RECORDS PROVIDED.
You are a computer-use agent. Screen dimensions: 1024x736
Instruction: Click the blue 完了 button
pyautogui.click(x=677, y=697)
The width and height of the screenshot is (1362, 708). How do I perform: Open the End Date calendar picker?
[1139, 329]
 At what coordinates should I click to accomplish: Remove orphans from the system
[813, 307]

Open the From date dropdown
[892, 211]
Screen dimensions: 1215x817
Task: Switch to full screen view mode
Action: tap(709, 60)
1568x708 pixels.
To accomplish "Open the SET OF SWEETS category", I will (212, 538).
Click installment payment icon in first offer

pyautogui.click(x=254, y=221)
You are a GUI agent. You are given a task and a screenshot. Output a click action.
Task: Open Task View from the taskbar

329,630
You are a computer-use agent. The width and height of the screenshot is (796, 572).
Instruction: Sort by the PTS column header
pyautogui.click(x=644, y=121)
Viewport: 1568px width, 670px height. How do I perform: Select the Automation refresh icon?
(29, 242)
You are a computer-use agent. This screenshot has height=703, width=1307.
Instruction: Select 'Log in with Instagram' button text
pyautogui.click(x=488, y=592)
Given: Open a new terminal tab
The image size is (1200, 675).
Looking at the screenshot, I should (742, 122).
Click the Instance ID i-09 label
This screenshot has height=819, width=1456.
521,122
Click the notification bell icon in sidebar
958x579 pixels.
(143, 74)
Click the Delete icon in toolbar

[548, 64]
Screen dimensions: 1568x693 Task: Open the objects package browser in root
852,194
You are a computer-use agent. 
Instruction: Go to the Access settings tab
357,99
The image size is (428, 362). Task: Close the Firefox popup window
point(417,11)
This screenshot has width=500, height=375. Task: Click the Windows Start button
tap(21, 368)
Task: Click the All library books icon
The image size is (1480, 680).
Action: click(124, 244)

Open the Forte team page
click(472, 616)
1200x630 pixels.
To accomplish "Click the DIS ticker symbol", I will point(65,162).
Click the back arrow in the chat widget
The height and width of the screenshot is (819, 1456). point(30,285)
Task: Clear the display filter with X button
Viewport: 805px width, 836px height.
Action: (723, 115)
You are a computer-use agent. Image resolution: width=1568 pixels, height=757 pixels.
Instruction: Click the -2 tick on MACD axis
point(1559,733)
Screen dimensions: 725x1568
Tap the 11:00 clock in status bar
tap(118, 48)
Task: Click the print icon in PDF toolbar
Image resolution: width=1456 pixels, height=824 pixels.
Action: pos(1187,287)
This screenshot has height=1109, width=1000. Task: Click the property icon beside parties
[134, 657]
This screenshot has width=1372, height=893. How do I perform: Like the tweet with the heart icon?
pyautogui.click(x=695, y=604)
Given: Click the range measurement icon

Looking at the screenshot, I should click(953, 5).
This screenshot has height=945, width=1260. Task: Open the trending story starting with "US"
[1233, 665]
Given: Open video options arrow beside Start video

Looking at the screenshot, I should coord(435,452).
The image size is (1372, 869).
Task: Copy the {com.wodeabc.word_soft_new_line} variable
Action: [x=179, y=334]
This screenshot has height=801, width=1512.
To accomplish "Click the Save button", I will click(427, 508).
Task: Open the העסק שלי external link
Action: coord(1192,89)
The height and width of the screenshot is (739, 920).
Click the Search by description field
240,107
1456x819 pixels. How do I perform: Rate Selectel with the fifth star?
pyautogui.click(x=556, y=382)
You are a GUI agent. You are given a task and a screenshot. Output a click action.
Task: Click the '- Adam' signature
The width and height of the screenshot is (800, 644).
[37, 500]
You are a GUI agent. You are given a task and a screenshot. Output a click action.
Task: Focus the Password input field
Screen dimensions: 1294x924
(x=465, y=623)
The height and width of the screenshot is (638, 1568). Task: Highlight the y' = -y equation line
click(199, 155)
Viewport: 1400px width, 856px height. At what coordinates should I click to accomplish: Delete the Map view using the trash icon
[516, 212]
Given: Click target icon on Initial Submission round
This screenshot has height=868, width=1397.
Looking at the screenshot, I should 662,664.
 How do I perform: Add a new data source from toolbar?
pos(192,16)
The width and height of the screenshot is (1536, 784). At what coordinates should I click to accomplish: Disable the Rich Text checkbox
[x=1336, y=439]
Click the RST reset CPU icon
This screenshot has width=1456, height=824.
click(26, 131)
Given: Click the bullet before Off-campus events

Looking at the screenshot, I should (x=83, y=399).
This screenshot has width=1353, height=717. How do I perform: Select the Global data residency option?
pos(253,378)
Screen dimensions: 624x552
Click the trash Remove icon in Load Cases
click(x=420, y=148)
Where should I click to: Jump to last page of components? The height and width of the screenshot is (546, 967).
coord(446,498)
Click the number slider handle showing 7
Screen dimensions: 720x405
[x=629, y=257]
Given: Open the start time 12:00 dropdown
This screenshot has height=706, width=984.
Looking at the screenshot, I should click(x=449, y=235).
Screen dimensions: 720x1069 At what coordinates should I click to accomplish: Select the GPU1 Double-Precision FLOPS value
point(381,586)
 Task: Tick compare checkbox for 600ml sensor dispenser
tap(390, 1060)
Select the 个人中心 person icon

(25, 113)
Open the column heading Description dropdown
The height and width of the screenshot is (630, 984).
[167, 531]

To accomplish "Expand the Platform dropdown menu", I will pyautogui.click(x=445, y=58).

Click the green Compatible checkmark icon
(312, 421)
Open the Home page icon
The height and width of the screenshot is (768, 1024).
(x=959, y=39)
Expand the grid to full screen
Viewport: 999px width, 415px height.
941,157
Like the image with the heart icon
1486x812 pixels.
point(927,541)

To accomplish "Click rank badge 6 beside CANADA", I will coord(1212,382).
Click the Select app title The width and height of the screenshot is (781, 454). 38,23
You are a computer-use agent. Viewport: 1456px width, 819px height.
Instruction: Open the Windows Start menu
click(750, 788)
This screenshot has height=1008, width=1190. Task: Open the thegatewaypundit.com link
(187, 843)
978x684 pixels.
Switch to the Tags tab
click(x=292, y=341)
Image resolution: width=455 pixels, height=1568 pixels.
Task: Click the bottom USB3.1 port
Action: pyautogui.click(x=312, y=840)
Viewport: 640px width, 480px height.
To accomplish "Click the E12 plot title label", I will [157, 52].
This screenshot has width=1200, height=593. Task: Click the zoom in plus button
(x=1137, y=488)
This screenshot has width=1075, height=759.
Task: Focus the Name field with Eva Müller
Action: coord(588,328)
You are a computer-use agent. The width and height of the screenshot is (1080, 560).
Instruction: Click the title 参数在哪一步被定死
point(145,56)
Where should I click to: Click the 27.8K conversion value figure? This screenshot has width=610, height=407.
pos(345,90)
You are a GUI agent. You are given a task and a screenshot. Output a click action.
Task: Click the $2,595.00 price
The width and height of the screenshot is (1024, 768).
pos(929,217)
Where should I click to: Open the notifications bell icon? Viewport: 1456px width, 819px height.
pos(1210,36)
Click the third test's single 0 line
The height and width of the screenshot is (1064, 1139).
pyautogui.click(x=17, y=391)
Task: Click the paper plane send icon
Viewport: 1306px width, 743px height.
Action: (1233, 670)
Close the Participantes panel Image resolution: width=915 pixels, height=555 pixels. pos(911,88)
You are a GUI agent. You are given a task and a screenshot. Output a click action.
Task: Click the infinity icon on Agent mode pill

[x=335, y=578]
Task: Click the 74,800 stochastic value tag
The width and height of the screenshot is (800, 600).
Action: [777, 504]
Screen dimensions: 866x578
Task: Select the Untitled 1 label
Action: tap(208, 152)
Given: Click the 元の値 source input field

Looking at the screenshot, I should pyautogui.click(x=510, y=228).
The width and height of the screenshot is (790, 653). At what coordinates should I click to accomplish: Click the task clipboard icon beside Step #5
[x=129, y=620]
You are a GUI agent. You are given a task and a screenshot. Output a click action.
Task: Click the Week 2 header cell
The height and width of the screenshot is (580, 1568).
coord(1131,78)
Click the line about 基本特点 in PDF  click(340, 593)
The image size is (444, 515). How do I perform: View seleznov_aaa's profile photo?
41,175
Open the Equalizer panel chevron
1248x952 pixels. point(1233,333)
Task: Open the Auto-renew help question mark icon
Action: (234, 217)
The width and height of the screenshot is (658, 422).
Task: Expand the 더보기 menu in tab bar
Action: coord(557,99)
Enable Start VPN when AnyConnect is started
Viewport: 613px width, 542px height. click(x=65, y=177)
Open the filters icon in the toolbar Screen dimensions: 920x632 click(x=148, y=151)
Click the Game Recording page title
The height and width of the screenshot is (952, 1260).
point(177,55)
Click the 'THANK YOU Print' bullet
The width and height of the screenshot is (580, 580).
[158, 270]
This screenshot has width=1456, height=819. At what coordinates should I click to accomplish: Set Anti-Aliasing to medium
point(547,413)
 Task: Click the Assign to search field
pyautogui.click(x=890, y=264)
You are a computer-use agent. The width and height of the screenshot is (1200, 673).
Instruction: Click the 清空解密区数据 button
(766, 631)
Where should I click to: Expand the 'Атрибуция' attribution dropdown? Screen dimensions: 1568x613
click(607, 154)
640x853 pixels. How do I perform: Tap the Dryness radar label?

DIRECTIONS FOR THIS TASK. Reproduce the data from the line containing "Click the Game Recording page title" down through the end, putting "Moisture" in place of "Dryness" and keeping everything else unchanged.

ANSWER TO THE EXERCISE.
Click the Game Recording page title
The height and width of the screenshot is (952, 1260).
point(177,55)
Click the 'THANK YOU Print' bullet
The width and height of the screenshot is (580, 580).
[158, 270]
This screenshot has width=1456, height=819. At what coordinates should I click to accomplish: Set Anti-Aliasing to medium
point(547,413)
 Task: Click the Assign to search field
pyautogui.click(x=890, y=264)
You are a computer-use agent. The width and height of the screenshot is (1200, 673).
Instruction: Click the 清空解密区数据 button
(766, 631)
Where should I click to: Expand the 'Атрибуция' attribution dropdown? Screen dimensions: 1568x613
click(607, 154)
640x853 pixels. How do I perform: Tap the Moisture radar label?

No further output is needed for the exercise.